One way to do this is to use an 'open loop' system. I can use tags or other mechanisms to determine which versions have been applied to the cluster, and then compare the latest version available with the latest deployed version.

The problem with the open-loop system is that it does not consider that changes could have been made outside the files, or that changes applied could have had problems, etc.

If I could extract the 'equivalent' files from a running cluster, I could compare them with the ones that are about to be applied. This is a much stronger, 'closed loop' system-- it is able to correctly understand what will happen when the changes are applied, even if we have lost track of the real target state.

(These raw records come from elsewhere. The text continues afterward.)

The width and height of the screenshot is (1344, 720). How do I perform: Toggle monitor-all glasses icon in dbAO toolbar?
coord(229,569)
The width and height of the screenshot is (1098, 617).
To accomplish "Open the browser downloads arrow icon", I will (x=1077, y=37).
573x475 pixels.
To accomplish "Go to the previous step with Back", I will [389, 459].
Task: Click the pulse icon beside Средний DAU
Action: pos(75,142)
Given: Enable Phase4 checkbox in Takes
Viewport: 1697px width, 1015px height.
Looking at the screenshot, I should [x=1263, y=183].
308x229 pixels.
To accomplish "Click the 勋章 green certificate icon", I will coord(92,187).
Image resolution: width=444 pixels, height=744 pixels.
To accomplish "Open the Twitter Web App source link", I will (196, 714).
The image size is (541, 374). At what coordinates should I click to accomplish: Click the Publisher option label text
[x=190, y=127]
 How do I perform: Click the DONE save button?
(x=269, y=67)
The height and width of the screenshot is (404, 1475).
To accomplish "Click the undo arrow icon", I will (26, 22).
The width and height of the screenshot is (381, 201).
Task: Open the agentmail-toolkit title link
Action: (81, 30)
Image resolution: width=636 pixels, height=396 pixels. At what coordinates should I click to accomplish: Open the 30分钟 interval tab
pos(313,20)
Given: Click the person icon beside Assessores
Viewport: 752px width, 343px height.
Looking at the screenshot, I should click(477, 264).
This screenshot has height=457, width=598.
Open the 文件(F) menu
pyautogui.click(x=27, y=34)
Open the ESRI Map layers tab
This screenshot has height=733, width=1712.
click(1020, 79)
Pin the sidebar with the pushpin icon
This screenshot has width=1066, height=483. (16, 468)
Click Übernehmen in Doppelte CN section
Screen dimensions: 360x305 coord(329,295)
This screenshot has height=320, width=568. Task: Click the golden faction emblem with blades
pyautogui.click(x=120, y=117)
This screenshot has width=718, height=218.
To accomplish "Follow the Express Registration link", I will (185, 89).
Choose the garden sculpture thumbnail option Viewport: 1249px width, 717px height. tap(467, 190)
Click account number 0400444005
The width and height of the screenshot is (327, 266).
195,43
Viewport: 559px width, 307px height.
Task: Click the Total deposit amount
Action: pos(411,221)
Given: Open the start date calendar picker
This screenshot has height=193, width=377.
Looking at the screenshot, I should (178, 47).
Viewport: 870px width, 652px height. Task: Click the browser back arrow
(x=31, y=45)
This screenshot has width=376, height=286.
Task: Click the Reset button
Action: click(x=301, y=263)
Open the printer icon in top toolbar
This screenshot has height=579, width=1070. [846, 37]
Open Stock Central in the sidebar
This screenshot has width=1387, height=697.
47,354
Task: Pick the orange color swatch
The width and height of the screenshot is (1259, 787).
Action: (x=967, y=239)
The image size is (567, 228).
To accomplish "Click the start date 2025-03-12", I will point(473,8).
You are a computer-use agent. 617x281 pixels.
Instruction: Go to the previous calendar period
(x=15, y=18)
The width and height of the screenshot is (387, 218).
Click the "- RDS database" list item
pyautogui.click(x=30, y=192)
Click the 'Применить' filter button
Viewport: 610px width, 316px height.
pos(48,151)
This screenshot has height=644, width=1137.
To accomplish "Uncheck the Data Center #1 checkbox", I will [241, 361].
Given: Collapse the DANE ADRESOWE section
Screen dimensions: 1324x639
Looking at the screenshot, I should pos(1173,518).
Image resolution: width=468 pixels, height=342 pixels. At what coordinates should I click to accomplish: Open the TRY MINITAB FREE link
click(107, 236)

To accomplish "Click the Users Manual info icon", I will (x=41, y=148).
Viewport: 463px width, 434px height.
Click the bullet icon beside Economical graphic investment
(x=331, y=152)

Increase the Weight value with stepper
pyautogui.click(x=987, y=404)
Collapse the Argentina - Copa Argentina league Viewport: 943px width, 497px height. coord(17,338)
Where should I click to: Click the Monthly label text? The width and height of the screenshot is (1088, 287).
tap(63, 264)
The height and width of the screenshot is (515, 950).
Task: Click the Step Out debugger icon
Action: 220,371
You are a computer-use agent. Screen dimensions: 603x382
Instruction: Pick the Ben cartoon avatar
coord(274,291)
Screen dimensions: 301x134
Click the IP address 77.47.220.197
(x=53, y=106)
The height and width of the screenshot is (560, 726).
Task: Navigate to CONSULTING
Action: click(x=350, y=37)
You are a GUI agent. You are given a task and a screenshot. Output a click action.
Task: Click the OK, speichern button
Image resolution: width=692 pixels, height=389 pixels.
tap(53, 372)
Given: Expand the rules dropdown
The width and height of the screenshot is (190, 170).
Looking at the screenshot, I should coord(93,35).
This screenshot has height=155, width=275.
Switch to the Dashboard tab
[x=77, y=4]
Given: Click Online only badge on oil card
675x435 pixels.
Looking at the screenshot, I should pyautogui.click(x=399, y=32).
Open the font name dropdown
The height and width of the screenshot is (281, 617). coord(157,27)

if there were such a thing as kubectl apply -f --dry-run, which lists only the changes that will be made, rather than actually doing the changes, that would work as well. That is already being discussed over at issue https://github.com/kubernetes/kubernetes/issues/11488

Does anyone have thoughts on this? We are new to kubernetes, but we have created the the functionality I'm describing above for our RedHat/Satellite rpm-based deployments, so i want to re-create it in K8s. Of course, in k8s, we have the complexity that the infrastructure itself can change, not just installed package versions!

Most helpful comment

kubectl get po,deployment,rc,rs,ds,no,job -o yaml?

All 24 comments

kubectl get po,deployment,rc,rs,ds,no,job -o yaml?

Ah yes, of course! This works, but it is not what what I was looking for. It answers my question, but it doesnt give me files that match the ones I used.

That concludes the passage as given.